What is Web Scrapping
- Automatic gathering of data from internet. A web Scrapping programmer can be called as a BOT.
Why web Scrapping?
- It allows us to get data more than we generally get in a browser. It can search through multiple/hundreds of pages at once instead of page(in browser).
Our First Web Scrapping
from urllib.request import urlopen
html = urlopen("http://pythonscrapping.com/pages/page1.html")
print(html.read())
urllib - in Python3.x, the urllib2 of python2.x is renamed to urllib and was split into several sub modules a. urllib.request b. urllib.parse c. urllib.error urllib is a standard python library and it contains function to request data accross the web, handling cookies, and even changing metaData such as headers.
A Beautiful Soup
The beautiful soup or bs4 is not a default library and we have to download/install it. Windows - pip install beautifulsoup4 linux - sudo apt-get install pyhton-bs4 You can visit crummy.com for details on beautifulSoup.
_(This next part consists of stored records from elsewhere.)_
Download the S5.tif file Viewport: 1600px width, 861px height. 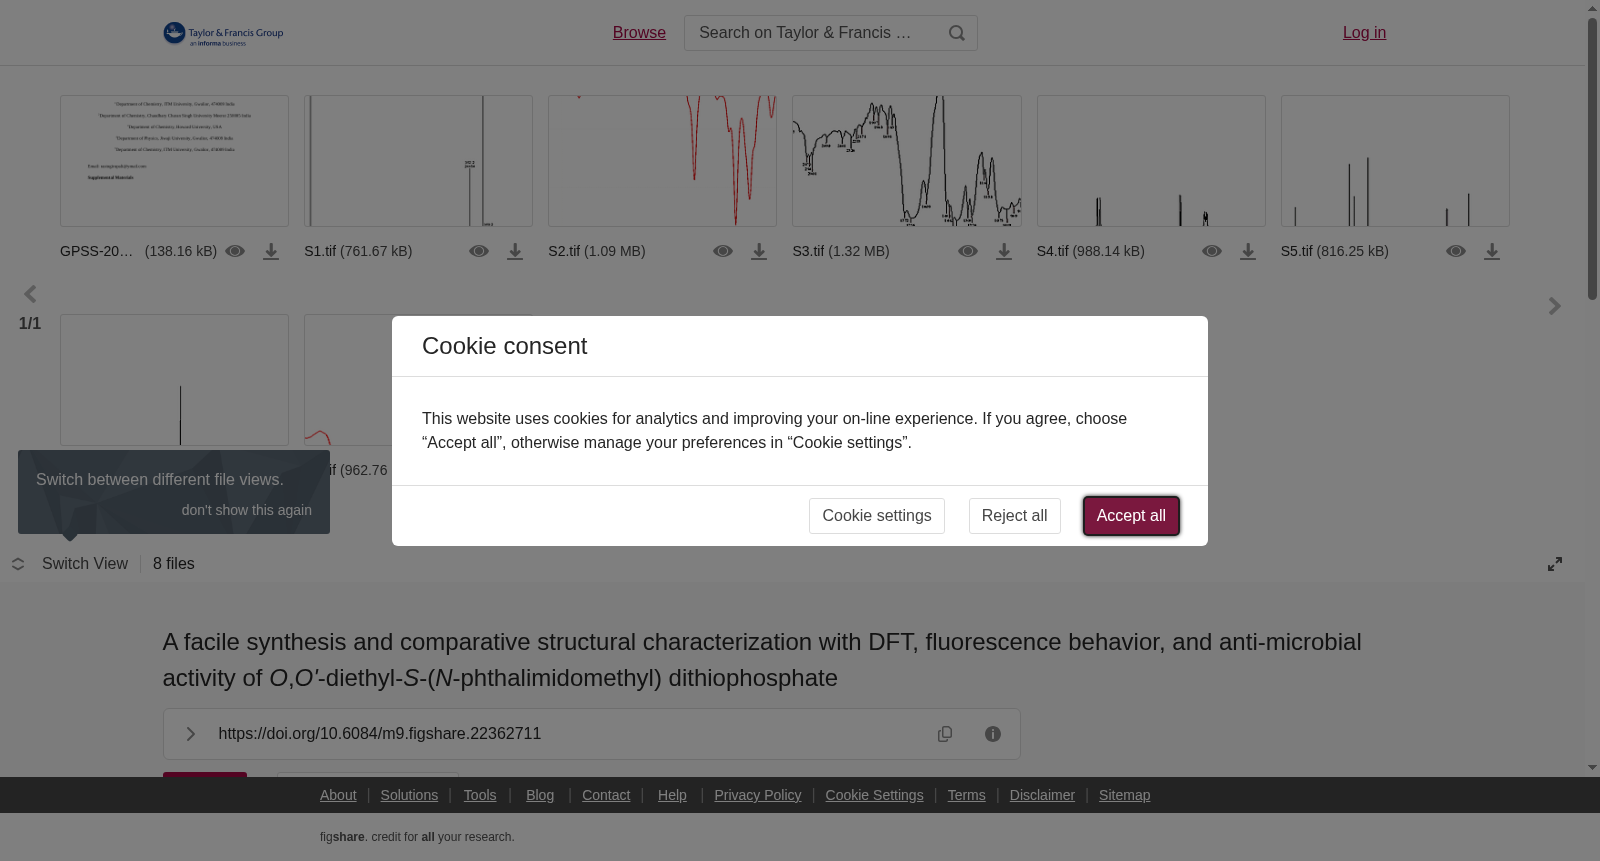click(1492, 252)
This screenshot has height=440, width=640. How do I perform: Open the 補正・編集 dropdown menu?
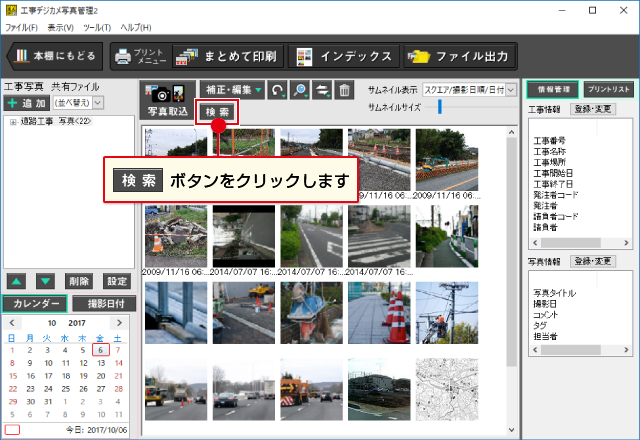point(231,91)
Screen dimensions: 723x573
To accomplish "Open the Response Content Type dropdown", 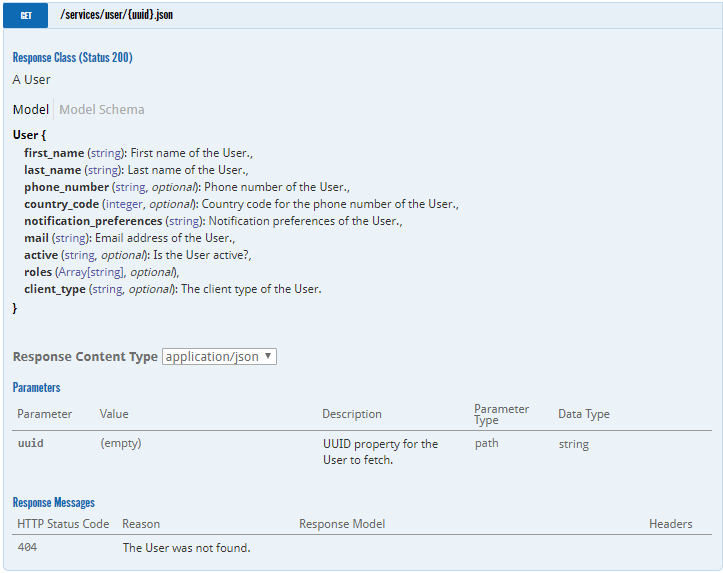I will (219, 357).
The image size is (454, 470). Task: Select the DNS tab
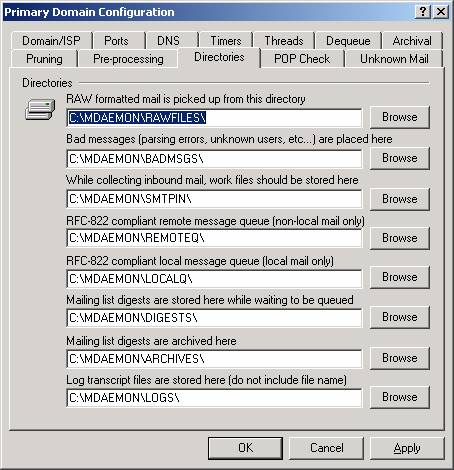[168, 41]
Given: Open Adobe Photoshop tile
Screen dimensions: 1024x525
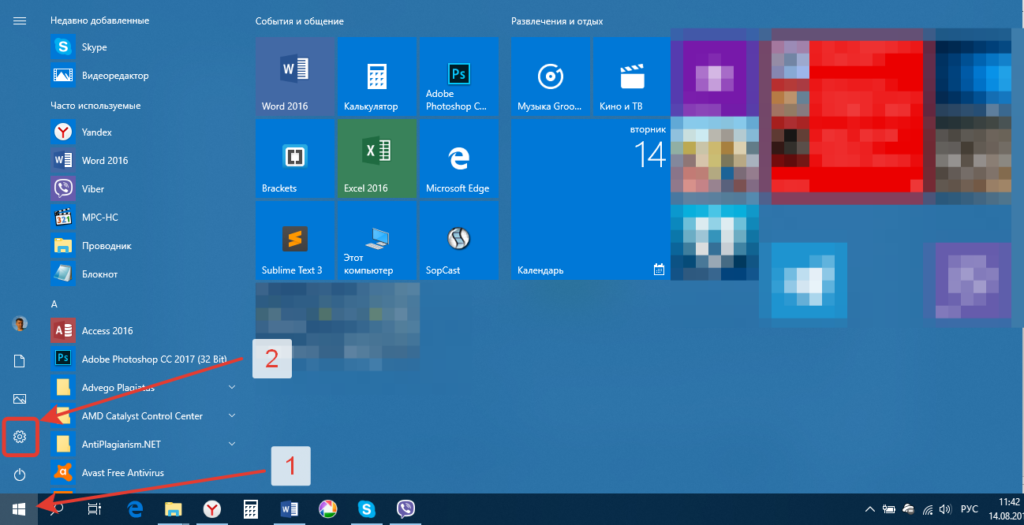Looking at the screenshot, I should 458,78.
Our First Web Scrapping with bs4
from urllib.request import urlopen
from bs4 import BeautifulSoup
html = urlopen("http://pythonscraping.com/blog")
bsObj = BeautifulSoup(html.read())
//print(html.read())
print(bsObj.h1)
If you are getting an error like this -- bs4.FeatureNotFound: Couldn't find a tree builder with the features you requested: lxml. Do you need to install a parser library? -- Make sure you install the LXML parser, using -- pip install lxml Microsoft Windows [Version 6.1.7601] Copyright (c) 2009 Microsoft Corporation. All rights reserved. C:\Users\SouravG>pip install lxml Collecting lxml Downloading https://files.pythonhosted.org/packages/3c/06/d8db111411e4ad0677d72985af1d45ead6f1d0e8d09d80bddc45c1f91cfe/lxml-4.2.3-cp36-cp36m-win_amd64.whl (3.6MB) 100% |████████████████████████████████| 3.6MB 620kB/s Installing collected packages: lxml Successfully installed lxml-4.2.3
Exception Handling:
So if you see the line --
html = urlopen("http://pythonscraping.com/pages/page1.html")
There are 2 main thing that can go wrong
--The page is not found, or error retreiving it
--The server is not found
In all of these cases, the urlopen will generate the generic exception. We can handle the exception in the following way.
from urllib.request import urlopen
from urllib.error import HTTPError
from urllib.error import URLError
try:
html=urlopen("http://pythonscraping.com")
except HTTPError as e:
print(e)
#return null, break or other
except URLError as e:
print("The server could not be found")
else:
print("It worked")
#the program continue
example2
from urllib.request import urlopen
from bs4 import BeautifulSoup
html = urlopen("http://pythonscraping.com")
bsObj = BeautifulSoup(html.read(), 'lxml')
print(bsObj.prettify())
# print(bsObj.nonExistingTag.someTag)
example3
from urllib.request import urlopen
from bs4 import BeautifulSoup
html = urlopen("http://pythonscraping.com")
bsObj = BeautifulSoup(html.read(), 'lxml')
# print(bsObj.prettify())
# print(bsObj.nonExistingTag.someTag)
try:
badContent = bsObj.nonExistingTag.anotherTag
# badContent = bsObj.prettify()
print("I m in try block")
except AttributeError as AE:
print("Tag was not found")
else:
if badContent == None:
print("Tag was not found here EITHER")
else:
#print(badContent)
print("Ok, Ok, Ok... I got You")